À vrai dire, l’article 38 est présenté comme devant traduire dans notre droit français la logique qui préside aux pratiques statistiques des autres pays de l’Union européenne où, contrairement à la France, ce ne sont en général pas des organismes publics comme l’INSEE qui assurent l’essentiel de la production statistique.
Le grief que l’on semble d’ailleurs faire à l’INSEE serait de souffrir d’un manque d’indépendance au regard de la puissance publique, ce qui nuirait à la qualité de ses prestations.
Au contraire, nous pensons que c’est justement parce que l’INSEE et les services statistiques des ministères, administrations et institutions spécialisées sont publics qu’ils sont indépendants. L’action des services publics de statistique est en effet guidée par ces missions essentielles que sont la transmission et la diffusion au public d’informations objectives, documentées, qui sont une source utile de réflexion et d’action pour chacun. Au lieu de constituer un handicap, le caractère public de ces organismes apparaît au contraire comme un atout, qui est d’ailleurs validé par les études internationales comparant la qualité des appareils statistiques.
Ainsi, malgré l’absence de toute inscription formelle de l’indépendance des organismes de statistiques dans les textes juridiques, on a toujours considéré que l’indépendance était réalisée de façon satisfaisante en France. De plus, cela n’a pas empêché la statistique publique d’évoluer très profondément, et ce sans difficulté majeure, à l’exception de quelques tensions assez vives de temps en temps.

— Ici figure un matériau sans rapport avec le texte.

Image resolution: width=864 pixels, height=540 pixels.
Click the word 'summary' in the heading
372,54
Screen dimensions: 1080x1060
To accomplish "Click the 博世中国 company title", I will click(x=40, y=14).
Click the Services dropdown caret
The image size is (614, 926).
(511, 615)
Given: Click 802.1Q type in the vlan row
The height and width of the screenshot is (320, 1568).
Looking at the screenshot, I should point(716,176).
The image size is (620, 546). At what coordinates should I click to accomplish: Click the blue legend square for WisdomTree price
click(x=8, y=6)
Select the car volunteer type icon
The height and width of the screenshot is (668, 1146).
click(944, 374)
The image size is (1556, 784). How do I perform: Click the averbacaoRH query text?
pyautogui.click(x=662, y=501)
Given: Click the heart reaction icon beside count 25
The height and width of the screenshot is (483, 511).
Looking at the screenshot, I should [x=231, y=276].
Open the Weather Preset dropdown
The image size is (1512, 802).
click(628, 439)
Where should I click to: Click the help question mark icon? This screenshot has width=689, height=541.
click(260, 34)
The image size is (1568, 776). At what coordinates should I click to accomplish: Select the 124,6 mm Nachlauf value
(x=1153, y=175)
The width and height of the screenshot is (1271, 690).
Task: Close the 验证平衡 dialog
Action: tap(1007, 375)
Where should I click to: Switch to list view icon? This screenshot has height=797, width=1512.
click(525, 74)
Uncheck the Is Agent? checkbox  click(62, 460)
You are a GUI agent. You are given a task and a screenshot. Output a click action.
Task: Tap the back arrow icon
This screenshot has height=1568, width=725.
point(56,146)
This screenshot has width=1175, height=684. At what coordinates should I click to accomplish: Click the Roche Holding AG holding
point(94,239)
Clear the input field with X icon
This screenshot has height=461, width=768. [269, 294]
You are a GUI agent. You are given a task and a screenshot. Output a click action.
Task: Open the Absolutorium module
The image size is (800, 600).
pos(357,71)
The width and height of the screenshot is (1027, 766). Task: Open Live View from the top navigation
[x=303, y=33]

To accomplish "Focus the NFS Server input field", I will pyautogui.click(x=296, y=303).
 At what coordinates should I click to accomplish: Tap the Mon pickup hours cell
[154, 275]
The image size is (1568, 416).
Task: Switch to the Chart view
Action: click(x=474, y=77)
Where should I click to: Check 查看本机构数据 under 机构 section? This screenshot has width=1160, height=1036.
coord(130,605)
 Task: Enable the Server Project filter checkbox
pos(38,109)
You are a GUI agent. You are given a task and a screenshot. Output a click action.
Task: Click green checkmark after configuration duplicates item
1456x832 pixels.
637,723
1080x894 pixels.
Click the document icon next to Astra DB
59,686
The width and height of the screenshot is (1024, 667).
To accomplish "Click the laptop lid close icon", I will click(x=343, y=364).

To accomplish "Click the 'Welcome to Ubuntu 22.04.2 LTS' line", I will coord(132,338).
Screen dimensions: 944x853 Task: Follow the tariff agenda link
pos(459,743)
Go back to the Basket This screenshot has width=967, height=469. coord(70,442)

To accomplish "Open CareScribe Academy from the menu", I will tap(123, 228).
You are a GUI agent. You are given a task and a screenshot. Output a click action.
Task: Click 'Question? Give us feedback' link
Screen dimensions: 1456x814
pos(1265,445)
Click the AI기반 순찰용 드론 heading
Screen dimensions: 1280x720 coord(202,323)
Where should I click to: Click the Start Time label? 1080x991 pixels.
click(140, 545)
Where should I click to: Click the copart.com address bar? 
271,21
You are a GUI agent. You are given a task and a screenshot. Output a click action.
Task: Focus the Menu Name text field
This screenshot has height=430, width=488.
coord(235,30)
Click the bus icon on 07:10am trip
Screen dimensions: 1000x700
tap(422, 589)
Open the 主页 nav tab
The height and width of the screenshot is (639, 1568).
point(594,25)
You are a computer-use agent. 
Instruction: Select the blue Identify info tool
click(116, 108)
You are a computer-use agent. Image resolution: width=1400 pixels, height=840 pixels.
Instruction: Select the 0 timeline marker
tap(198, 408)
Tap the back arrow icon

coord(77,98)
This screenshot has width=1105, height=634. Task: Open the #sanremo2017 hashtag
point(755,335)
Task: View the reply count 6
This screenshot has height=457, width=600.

La comparaison avec d’autres pays doit d’ailleurs être regardée à la lumière de deux traits profondément originaux de la statistique française dans le paysage européen : premièrement, elle est la seule à disposer d’un système formalisé et effectif de concertation approfondie de ses programmes grâce au CNIS ; deuxièmement, elle est la seule où existe une forte tradition d’articulation entre production statistique et études économiques et sociales au sein même des principaux organismes statistiques.
Il est certes possible de débattre du contenu même de l’information statistique et, surtout, de son interprétation par l’usager. Mais, de la même manière que ce n’est pas en cassant le thermomètre que l’on fera tomber la fièvre, ce n’est pas en mettant l’INSEE, et la statistique publique en général, sous la coupe d’une énième autorité administrative indépendante, que l’on réglera les questions récurrentes que se pose naturellement l’opinion sur des sujets aussi sensibles que l’indice des prix à la consommation ou encore le chômage.
C’est donc au bénéfice de ces observations que le groupe CRC vous invite, mes chers collègues, à adopter cet amendement de suppression de l’article 38, ne serait-ce que pour signifier clairement le rejet de toute mise en cause de la qualité de l’intervention du service public de la statistique.